The Stephen Colbert Christmas Special begins with Colbert sitting at the piano, writing new Christmas songs.  Why?  He explains that, while he likes all of the old Christmas songs well enough, he’d only get royalties if he wrote the songs, so he’s writing his own.  In a few sentences, Colbert explains the system of broadcast royalties in the United States, and the source of the dispute over the broadcast performance royalty that took up much committee time in the last Congress, and is bound to return in the next Congress in 2009.  As Colbert explains, in the US, the composers get paid when their music is played on a broadcast station. These payments come from the the royalties that broadcast stations pay to ASCAP, BMI and SESAC, the performing rights organizations or "PROs" that represent the composers or the music publishing companies that hold the copyrights to those songs.   But, as Colbert points out, the performers do not get paid when they sing the song on the air.

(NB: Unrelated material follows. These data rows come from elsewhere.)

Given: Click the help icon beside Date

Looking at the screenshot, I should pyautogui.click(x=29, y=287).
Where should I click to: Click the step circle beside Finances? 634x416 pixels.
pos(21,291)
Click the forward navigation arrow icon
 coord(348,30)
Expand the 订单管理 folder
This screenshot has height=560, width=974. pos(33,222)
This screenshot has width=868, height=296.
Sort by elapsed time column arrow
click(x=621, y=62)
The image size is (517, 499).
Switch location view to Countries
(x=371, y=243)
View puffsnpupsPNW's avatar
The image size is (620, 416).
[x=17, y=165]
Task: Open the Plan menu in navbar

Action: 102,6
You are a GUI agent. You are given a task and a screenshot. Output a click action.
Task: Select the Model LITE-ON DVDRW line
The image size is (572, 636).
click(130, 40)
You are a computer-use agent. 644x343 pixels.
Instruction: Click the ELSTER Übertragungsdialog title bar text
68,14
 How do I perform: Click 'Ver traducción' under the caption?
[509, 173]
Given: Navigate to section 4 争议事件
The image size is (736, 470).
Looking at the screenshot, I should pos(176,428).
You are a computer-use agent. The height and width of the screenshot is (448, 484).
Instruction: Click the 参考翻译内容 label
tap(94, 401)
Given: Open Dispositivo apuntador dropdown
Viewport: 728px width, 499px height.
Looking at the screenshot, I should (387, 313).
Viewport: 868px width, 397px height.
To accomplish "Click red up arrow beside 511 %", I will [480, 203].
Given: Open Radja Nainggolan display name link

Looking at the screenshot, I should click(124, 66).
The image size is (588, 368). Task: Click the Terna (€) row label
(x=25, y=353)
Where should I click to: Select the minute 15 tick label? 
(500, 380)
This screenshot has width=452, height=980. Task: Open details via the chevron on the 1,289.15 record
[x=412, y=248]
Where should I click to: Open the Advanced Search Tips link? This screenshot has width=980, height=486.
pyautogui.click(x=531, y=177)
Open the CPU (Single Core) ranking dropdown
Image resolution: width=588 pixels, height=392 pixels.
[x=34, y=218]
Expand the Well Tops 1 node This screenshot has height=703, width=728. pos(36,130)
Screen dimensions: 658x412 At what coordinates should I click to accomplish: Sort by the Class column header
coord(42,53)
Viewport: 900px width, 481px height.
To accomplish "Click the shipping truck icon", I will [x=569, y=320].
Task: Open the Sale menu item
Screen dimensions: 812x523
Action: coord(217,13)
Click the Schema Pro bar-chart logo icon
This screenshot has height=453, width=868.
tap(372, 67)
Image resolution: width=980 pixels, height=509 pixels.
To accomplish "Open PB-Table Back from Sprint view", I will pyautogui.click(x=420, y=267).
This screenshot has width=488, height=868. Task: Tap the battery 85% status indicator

We’ve written about the controversy about whether or not performers should get a royalty when a song that they perform but did not write, is played on the air.  But Colbert seems to have solved the problem about the performer not getting royalties when their songs are played on the air – simply by writing his own songs. And maybe we’ll be singing these songs at future Christmas parties, paying Colbert royalties, and at the same time explaining broadcast performance royalties to future generations.

One last note – Colbert’s program is, of course, on cable not broadcast stations.  Cable, like broadcast, pays royalties only to the composer, and not the performer of music.  Currently, only digital services like Internet and satellite radio pay royalties to performers for the "sound recording."  But even digital services don’t pay performance royalties for "audio-visual performances," for instance when a song is included as background to a television program, or otherwise included in a program like the Colbert Christmas special.  Why?  Usually, it is because the producer of the program has already paid for the master recording license to include the song in the video program in the first instance.  Of course, synch rights have been paid to the composer for inclusion of the composition in the program, yet they still get a their public performance royalty.  So one wonders if the performance royalty is imposed on broadcast radio for the public performance of music, if broadcast and cable television isn’t next.  But that’s an issue to be dealt with after the holidays.